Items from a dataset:
▬▬▬

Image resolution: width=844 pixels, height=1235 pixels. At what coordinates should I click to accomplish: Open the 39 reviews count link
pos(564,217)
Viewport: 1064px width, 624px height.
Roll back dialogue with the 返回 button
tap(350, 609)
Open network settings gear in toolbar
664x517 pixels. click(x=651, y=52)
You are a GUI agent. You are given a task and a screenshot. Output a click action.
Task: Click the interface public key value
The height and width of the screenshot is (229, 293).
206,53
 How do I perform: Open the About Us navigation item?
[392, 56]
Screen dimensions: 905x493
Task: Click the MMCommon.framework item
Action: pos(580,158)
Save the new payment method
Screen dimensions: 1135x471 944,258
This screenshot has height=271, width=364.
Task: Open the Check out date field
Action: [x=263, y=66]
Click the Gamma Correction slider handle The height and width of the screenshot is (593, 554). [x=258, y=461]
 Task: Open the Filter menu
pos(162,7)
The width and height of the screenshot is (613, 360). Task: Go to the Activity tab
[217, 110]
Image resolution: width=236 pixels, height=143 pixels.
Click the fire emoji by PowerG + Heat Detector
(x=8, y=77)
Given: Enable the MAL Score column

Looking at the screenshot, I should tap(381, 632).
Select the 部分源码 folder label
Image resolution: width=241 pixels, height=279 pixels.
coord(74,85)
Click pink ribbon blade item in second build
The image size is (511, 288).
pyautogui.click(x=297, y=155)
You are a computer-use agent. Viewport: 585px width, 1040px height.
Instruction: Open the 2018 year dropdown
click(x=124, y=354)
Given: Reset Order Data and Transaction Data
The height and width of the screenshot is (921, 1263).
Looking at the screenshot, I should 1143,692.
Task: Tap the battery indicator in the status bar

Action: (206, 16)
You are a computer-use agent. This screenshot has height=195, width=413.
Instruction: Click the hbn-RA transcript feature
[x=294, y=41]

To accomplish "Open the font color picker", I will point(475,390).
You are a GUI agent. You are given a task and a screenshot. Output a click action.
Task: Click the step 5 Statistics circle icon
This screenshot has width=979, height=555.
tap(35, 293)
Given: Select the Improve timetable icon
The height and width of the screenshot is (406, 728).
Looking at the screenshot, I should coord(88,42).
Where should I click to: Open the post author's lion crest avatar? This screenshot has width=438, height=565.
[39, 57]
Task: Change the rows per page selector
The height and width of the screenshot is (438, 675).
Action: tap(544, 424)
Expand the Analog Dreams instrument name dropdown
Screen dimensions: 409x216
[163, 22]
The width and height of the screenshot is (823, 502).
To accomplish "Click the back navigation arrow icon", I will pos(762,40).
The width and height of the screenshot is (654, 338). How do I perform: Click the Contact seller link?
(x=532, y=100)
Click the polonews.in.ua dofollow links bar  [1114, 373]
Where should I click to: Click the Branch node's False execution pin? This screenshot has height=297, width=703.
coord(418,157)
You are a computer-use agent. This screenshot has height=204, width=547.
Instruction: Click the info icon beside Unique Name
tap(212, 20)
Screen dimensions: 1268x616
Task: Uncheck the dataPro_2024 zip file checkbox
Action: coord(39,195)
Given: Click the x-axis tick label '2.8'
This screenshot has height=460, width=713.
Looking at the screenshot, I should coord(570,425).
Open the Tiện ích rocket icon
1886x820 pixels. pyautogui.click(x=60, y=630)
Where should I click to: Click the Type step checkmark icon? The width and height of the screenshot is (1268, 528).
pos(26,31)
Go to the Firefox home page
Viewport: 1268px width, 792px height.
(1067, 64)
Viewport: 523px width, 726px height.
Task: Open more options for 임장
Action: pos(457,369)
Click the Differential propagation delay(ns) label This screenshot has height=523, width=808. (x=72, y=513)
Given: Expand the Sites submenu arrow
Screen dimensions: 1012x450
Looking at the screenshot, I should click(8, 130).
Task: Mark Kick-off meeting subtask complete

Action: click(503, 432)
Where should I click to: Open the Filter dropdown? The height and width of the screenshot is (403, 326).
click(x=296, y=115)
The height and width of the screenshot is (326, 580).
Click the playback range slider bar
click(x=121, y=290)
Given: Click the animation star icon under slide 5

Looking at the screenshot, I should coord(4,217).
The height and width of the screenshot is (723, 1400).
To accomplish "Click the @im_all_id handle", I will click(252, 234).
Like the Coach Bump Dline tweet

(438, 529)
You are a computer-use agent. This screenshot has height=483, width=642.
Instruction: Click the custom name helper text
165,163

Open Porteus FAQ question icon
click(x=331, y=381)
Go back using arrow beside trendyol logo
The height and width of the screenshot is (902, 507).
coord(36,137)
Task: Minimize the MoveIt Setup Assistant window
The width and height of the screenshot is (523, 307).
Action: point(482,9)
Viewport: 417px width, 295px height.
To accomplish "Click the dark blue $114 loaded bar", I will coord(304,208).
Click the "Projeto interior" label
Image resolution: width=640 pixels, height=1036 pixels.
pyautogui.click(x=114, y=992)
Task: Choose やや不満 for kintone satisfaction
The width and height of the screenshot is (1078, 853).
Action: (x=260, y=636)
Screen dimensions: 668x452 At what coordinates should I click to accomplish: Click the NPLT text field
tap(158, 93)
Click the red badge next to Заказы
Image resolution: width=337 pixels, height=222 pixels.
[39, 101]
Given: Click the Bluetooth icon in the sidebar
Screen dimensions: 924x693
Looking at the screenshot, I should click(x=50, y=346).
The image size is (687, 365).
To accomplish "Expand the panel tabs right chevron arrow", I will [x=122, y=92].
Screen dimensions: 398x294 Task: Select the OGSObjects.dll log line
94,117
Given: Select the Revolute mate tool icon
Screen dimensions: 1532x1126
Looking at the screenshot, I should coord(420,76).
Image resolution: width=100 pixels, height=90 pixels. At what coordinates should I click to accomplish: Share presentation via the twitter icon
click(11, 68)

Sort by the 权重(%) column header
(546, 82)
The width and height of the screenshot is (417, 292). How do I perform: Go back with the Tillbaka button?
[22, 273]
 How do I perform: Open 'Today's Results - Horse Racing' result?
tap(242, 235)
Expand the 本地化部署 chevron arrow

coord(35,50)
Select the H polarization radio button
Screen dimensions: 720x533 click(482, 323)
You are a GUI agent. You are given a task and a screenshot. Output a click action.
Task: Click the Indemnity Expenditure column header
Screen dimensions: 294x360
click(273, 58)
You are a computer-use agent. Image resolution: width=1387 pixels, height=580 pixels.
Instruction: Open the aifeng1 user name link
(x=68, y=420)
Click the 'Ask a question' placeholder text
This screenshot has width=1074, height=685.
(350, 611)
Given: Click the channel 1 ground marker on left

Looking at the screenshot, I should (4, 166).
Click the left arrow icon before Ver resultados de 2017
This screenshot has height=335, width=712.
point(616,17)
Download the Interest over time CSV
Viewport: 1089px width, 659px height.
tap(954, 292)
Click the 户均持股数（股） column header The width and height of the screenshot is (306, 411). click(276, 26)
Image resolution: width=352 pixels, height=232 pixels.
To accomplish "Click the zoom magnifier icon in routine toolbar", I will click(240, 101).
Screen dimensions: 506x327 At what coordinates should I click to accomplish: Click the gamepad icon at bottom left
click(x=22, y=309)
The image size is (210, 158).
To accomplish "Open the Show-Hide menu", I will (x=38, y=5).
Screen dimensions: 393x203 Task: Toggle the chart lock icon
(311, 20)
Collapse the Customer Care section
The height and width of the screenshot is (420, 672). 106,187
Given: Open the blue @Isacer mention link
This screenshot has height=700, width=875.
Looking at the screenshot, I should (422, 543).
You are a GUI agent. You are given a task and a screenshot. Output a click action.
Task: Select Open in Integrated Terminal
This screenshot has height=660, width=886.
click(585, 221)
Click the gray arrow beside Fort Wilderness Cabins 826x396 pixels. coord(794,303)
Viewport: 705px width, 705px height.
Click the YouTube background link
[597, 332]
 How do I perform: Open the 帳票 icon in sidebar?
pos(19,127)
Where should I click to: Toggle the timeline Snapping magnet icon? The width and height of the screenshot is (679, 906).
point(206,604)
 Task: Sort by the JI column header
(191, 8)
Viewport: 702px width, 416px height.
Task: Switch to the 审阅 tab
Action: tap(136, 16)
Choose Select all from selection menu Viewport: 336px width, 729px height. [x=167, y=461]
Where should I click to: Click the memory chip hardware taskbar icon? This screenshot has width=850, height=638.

▬▬▬

Exercise objective -
Pull out every line holding "computer" from the records above, and copy it.

Response below -
You are a computer-use agent. Viewport: 585px width, 1040px height.
You are a computer-use agent. This screenshot has height=195, width=413.
You are a computer-use agent. This screenshot has height=204, width=547.
You are a computer-use agent. This screenshot has height=483, width=642.
You are a computer-use agent. Image resolution: width=1387 pixels, height=580 pixels.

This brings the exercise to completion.